Will Supreme Court Slap Down Ludicrous Appeals Court Ruling?
Wouldn’t be the first time a ruling by Judge Hyman was rejected by a higher court without even hearing arguments
The Illinois Supreme Court has the authority to overturn an appeals court decision without hearing briefs.
When the Supreme Court does so, it is a cold slap in the face to the appeals court judges who made the ruling, a sign that the justices in the highest court of the state believe the appeals court was self-evidently wrong.
There is a strong possibility that Supreme Court judges may take similar action in the wake of a bizarre lower court ruling involving the police and probable cause.
The ruling by the Illinois Appeals Court declared that officers cannot arrest someone on an investigative alert, a standard procedure in which detectives advise officers that detectives want to interview someone about a crime. The court ruled the police need a warrant issued by a judge. The ruling threatens to undermine the entire notion of probable cause, claiming that probable cause can only be obtained by officers with firsthand knowledge of the crime and not imputed by his fellow officers.
The Cook County State’s Attorney is expected to appeal the ruling to the Illinois Supreme Court.
If the appeal were to stand, it would effectively undermine detectives in their investigations. It also threatens to undermine convictions throughout the state by providing convicted offenders with a legal basis to challenge their convictions. Is there any doubt that Chicago’s powerful anti-police law firms that score millions of dollars claiming police misconduct and constitutional violations aren’t drooling at such a prospect?
One media outlet that is likely thrilled by the appeals court ruling is Injustice Watch, a publication that claims it is engaged in journalism. One of its top dogs is former Northwestern University Law professor Rob Warden.
Warden is a leading figure in the wrongful conviction movement. He has somehow avoided being tainted by scandals that have erupted at Northwestern University while he was working at the school, including accusations that another former professor, David Protess with whom Warden has worked closely, obtained fraudulent witness recantations and framed an innocent man to get the real offender out of custody.
Warden’s ability to avoid any scrutiny at Northwestern, especially on exoneration cases in which he worked with Protess, is possibly a testament to the lack of fairness and credibility of the Chicago media.
In any case, after retiring from Northwestern, Warden launched the publication Injustice Watch, which carries on his wrongful conviction, anti-police message. Indeed, Warden has elevated his game, using Injustice Watch “investigations” to attack not just police officers and detectives, but judges who don’t toe his party line. Injustice Watch, for example, was a key player in attacks on two judges, Matthew Coghlan and Maura Slattery Boyle, in the last elections. These judges had refused to rule in favor of wrongful conviction claims.

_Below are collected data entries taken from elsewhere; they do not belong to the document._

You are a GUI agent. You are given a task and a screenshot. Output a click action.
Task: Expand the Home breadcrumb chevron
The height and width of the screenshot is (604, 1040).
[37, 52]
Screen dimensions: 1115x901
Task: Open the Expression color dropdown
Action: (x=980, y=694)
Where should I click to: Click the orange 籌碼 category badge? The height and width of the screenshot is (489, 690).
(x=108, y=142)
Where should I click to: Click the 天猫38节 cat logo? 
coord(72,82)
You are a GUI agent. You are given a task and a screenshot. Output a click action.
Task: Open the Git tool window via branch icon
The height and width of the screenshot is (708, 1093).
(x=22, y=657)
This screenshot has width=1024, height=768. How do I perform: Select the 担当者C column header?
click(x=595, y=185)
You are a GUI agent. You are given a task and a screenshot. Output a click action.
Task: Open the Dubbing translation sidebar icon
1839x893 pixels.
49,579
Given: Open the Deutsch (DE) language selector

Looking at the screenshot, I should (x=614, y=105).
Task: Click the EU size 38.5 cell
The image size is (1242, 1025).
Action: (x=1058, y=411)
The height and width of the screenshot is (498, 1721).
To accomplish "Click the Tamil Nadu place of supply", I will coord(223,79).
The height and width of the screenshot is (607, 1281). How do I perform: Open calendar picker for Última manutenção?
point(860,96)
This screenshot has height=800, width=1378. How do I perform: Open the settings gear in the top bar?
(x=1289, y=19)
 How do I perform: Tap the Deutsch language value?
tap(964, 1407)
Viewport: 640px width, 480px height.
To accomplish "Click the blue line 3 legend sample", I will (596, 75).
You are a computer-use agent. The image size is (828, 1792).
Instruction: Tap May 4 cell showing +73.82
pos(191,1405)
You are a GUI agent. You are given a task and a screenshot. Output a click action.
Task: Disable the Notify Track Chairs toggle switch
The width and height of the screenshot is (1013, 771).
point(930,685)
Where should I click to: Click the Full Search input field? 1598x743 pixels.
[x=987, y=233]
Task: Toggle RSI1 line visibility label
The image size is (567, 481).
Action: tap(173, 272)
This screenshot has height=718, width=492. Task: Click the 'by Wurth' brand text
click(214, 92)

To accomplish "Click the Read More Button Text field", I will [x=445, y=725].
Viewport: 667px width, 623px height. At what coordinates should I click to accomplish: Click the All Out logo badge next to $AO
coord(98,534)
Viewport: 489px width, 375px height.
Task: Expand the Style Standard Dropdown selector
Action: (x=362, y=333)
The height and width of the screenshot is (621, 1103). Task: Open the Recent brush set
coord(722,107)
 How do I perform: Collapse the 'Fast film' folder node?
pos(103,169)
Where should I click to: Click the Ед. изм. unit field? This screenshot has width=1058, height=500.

Warden is also a former commissioner on the Illinois Torture Inquiry and Relief Commission (TIRC), which, the FOP has argued, is completely unconstitutional because it grants the power to arbitrarily resurrect long-settled convictions and toss them back into the courts. Resembling more of a kangaroo court in some banana republic, TIRC acts as little more than a kind of ATM machine for civil rights law firms in the city building pattern and practice claims against highly respected detectives. TIRC does so with little more than innuendo and highly questionable claims from convicted killers who stand to garner their freedom, then pocket millions of dollars in civil settlements.
Warden’s Injustice Watch attacks on judges has succeeded as it has against the police. In an unprecedented move, Coghlan—who is widely respected by his peers, members of law enforcement, seasoned prosecutors, and defense attorneys—was voted off the bench. Boyle narrowly escaped their attack and remained.
With Warden’s successful campaign against the judges, cops, and now the bizarre ruling by the appeals court all but outlawing basic police work, it’s been a good year for the anti-police zealots.
But there is a compelling subplot to the story of the appeals court ruling, one not mentioned in the mainstream media. The case is expected to be appealed to the Illinois Supreme Court.
One of the appeals court judges, Michael Hyman, has had his rulings rejected by the court before.
In 2017, a decision in the case of the People v. Horton in which officers spotted a man with a gun in his waistband and pursued him into his home, where they recovered the gun and arrested the man, was tossed on Fourth Amendment claims. The Supreme Court overturned Hyman’s decision without even considering arguments on it. That’s a cold slap in the face for an appeals court judge.
And quite possibly what could, and should, take place in Hyman’s ruling in the investigative alerts and probable cause case.
Whether Rob Warden or Injustice Watch like it or not.